Konkret wurde durch das 160 Millionen Euro schwere Konjunkturpaket ein Impulsprogramm für Gewerbe, Industrie und Tourismus in den Kärntner Regionalfördergebieten gestartet. Durch die bisher geförderten 14 Projekte konnten 341 Arbeitsplätze geschaffen werden. Zudem wurden Hunderte Arbeitsplätze durch Betriebsansiedelungen geschaffen, wie in Bad St. Leonhard (Stora Enzo), in Fürnitz (Logistikzentrum) und in Feistritz im Rosental (Eagle). Durch das Konjunkturprogramm, den Zukunftsfonds und die Kleinstgewerbeförderung seien somit seit dem Koalitionsbruch durch die SPÖ bereits 751 Arbeitsplätze geschaffen bzw. vorbereitet worden, so Haider.

Besonders hart ging der Landeshauptmann mit der Blockadepolitik der SPÖ unter ihrer Vorsitzenden Schaunig-Kandut ins Gericht. "Da wird blockiert, verhindert, und gejammert. Die SPÖ hat gegen den Koralmtunnel gestimmt, gegen das Müttergeld, gegen das Babygeld, gegen das Schulstartgeld, gegen notwendige Investitionen bei der Agrar-HAK Althofen, gegen die Musikzentren in Knappenberg und Ossiach, gegen das Marketing für die Fußball-EM, gegen das Haus der Volkskultur, gegen das Almhüttenprokekt auf der Flattnitz, gegen den Golfplatz St. Georgen, gegen den Ausbau von Stift St, Georgen und schließlich gegen den Alten- und Pflegeheimausbau. Unter Schaunig ist die SPÖ leider zur reinen Nein-Sager-Partei geworden, und das sogar gegen die Initiativen ihrer eigenen Bürgermeister."

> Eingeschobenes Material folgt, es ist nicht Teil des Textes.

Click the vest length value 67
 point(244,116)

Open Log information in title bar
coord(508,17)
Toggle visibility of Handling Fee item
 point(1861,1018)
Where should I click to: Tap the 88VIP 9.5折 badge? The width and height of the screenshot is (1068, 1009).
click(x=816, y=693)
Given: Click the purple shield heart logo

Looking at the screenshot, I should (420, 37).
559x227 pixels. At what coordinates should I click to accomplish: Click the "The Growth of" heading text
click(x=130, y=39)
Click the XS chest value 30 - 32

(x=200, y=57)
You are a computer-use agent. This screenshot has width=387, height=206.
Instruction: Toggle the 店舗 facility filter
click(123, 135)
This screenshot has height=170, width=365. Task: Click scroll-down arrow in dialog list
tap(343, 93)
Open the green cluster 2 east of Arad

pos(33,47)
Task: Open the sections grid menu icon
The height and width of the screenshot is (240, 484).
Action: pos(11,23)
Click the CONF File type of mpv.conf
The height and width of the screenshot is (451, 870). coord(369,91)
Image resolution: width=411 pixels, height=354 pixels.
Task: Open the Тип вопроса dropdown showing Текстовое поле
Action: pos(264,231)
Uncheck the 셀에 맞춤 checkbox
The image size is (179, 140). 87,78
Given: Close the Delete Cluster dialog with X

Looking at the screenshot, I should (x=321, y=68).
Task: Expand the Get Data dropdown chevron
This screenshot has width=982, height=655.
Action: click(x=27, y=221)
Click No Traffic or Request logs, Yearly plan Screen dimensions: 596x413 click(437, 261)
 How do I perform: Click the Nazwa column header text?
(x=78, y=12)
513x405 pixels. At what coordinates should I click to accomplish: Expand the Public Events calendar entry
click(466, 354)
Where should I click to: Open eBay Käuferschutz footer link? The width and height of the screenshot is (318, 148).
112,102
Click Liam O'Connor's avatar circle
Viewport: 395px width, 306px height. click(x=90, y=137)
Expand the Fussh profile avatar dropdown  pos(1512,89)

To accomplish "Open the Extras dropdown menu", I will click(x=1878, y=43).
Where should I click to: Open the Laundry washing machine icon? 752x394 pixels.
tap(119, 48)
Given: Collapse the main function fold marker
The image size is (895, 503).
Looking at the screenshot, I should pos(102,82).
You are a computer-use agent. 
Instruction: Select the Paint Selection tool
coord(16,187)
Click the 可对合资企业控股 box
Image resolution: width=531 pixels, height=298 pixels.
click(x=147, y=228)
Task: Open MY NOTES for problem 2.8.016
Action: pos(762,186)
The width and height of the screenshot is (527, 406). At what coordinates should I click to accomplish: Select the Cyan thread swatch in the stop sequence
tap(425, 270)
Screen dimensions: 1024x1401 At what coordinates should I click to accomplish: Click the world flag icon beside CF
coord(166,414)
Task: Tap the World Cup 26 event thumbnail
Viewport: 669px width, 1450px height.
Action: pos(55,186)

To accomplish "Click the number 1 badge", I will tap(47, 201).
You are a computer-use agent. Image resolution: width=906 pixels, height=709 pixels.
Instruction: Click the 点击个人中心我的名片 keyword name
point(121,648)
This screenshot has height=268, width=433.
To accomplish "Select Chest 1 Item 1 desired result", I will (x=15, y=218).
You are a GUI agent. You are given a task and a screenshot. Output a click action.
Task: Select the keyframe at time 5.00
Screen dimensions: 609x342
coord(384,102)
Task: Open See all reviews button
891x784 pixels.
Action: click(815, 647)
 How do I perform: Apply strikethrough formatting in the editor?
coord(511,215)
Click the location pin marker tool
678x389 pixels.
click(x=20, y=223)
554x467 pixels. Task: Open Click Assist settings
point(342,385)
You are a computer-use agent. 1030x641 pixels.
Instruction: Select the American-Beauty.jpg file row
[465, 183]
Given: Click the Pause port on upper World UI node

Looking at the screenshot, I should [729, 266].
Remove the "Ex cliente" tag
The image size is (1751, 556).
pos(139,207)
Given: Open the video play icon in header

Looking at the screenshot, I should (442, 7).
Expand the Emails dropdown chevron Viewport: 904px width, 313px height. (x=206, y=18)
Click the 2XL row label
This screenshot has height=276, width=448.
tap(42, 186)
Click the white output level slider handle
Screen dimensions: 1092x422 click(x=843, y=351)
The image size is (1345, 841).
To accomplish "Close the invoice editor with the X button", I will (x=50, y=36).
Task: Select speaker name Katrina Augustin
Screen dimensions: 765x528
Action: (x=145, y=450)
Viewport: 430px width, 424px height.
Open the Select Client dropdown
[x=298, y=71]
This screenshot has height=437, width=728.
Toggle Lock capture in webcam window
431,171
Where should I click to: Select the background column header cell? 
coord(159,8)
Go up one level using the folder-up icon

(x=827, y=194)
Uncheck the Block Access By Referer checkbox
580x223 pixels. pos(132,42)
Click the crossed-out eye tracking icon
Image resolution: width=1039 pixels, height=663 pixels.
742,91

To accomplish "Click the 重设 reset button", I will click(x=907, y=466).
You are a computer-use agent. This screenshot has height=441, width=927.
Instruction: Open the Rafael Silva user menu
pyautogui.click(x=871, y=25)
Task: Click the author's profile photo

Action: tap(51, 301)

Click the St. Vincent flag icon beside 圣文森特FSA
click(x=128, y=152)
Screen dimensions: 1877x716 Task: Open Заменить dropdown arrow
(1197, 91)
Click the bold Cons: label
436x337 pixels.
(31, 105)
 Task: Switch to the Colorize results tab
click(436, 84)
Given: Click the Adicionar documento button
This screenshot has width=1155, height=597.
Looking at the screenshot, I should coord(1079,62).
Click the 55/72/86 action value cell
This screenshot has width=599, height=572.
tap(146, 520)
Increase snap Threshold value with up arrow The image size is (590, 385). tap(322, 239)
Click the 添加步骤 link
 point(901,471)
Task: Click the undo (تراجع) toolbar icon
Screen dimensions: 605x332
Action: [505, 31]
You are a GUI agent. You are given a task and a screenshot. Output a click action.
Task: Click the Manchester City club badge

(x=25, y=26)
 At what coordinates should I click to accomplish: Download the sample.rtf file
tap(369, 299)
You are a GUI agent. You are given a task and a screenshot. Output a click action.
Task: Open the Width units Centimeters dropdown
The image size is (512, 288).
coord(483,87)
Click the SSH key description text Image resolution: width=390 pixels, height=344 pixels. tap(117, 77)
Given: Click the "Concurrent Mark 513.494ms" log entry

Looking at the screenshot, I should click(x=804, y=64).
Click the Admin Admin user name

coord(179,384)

Auch Landeshauptmannstellverteter Martin Strutz übte harte Kritik an der Politik der SPÖ-Vorsitzenden. Schaunig habe gemeinsam mit der "Kenia-Koalition" bestehend aus SPÖ, ÖVP und Grünen einen "Pakt gegen Haider" geschlossen, anstatt an einem "Pakt für Kärnten" mitzuwirken. Sie habe zum Schaden des Landes die Ablehnung zur Maxime ihrer Politik gemacht. "Schaunig ist die Bremse in der Kärntner Landespolitik, ihr einziger Antrieb ist es, Haider einzubremsen. Aber kann es einziges Ziel einer Partei sein, den politischen Mitbewerber einzubremsen, anstatt positive Arbeit für das Land zu leisten?", fragte Strutz und stellte zugleich klar, das die SPÖ seit der Machtübernahme Schaunigs kein einziges Projekt realisiert hat, keine einzige Betriebsansiedelung initiiert hat und keinen einzigen Arbeitsplatz geschaffen hat. Im Gegensatz dazu habe das BZÖ eine hervorragende Wirtschafts- und Arbeitsmarktpolitik mit einem Rekordbeschäftigungsstand, neue Naturschutzinitiativen und hervorragende Initiativen im Kulturbereich, wie die Musikzentren in Knappenberg und Ossiach und das Haus der Volkskultur, vorzuweisen.

Landesrat Gerhard Dörfler verwies auf die Erfolgsbilanz in der Bauwirtschaft. Kärntens Bauwirtschaft sei auf Rekordkurs. So ergebe die jüngste Bauwirtschaftsstatistik einen Zuwachs von 16,1 Prozent, während österreichweit nur eine Steigerung von 2,6 Prozent erreicht werden konnte. Bei den öffentlichen Aufträgen in Kärnten betrug der Zuwachs 30,7 Prozent, beim Tunnelbau sogar sensationelle 306 Prozent. Aber auch Dörfler kam um die Blockadepolitik der Schaunig-SPÖ nicht herum: "Gemeinsam mit der ÖVP hat die SPÖ ein Sonderfinanzierungsprojekt für das Landesstraßenprojekt verhindert. Diese Partei sollte sich in SBÖ umbenennen: Sozialistische Bremse Österreichs", so der Landesrat abschließend.